INFJs, by contrast, in being disposed to imagining and self-reflecting, often feel like they’ve been relegated to life’s shores. They struggle to know how or when to step into the river of life as it flows at an increasingly rapid and intimidating pace. Staying firmly planted on the shoreline lends a sense of safety and security as INFJs go about their inner explorations (Ni).
INFJs’ difficulty with action—taking external risks, trying new things, putting themselves out there, etc.—is a common source of frustration for this type. Among other things, it can lead to fears of missing out and the sense that life is passing them by. It can also cause INFJs to envy the same individuals they’re apt to be critical of—Extraverted and Sensing types. In particular, INFJs may lament the fact that material prosperity often seems to visit the youngest of souls, i.e., those with relatively little moral, intellectual, or psychospiritual maturity. Rightly or wrongly, INFJs may come to believe that the outside world neither values nor rewards what they have to offer. Who, after all, is hiring for insight?
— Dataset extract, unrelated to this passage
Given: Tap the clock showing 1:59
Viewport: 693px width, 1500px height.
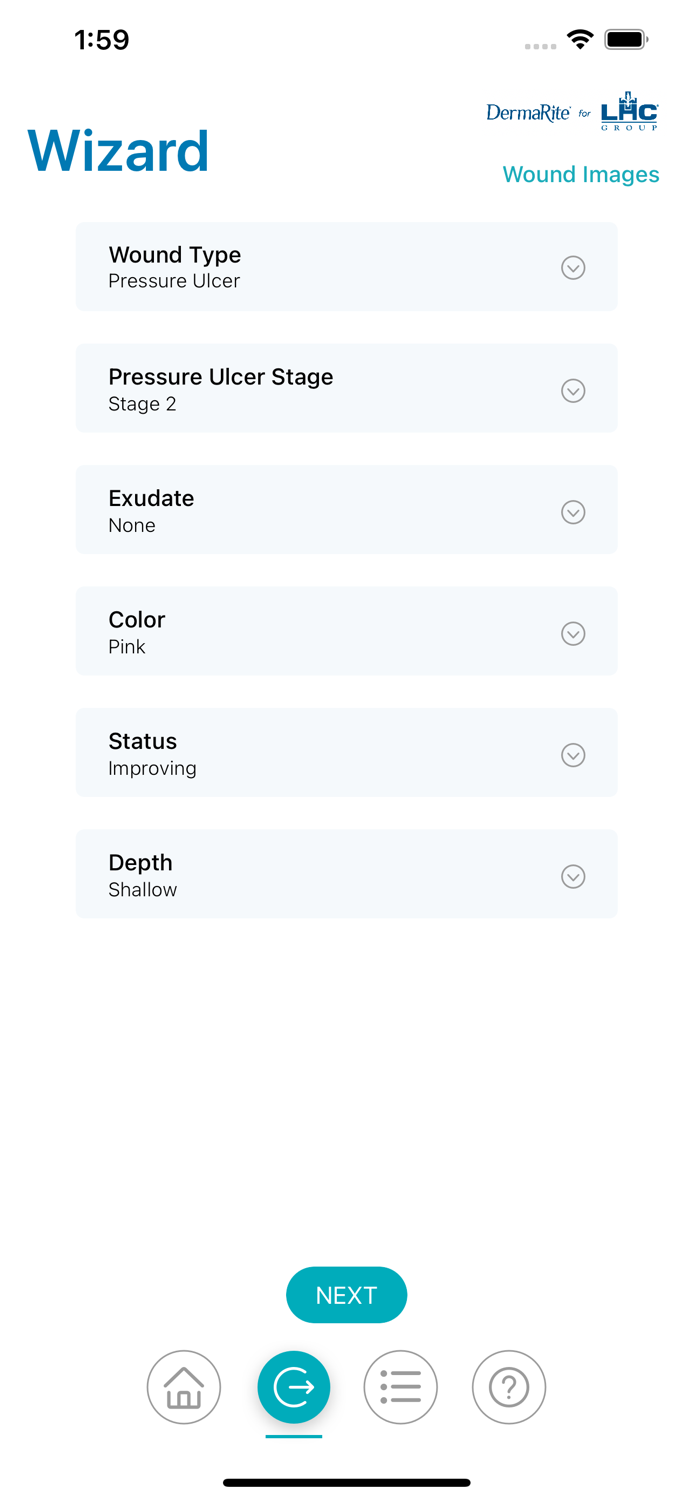Looking at the screenshot, I should coord(102,40).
Feeling “Different”: Blessing or Curse for INFJs?
In feeling at odds with Extraverted Sensing culture, it’s no surprise that INFJs come to see themselves as characteristically “different” from others. And given our individualistic age, it might be easy to assume that INFJs would typically welcome this realization. But this isn’t always the case. In some cases, their differentness may feel more like a curse than a blessing for INFJs.
One way INFJs discover their differentness is by observing others’ responses to them and their ideas. INFJs who are never taken seriously, or worse, are flat out rejected, may at some point start questioning the validity of their intuitions. Some may even question their own sanity. After all, if nobody seems to be corroborating their perceptions, how can they be sure they’re not crazy? Indeed, we can find myriad examples of Intuitive types throughout history whose sanity has come under scrutiny, be it from themselves or others.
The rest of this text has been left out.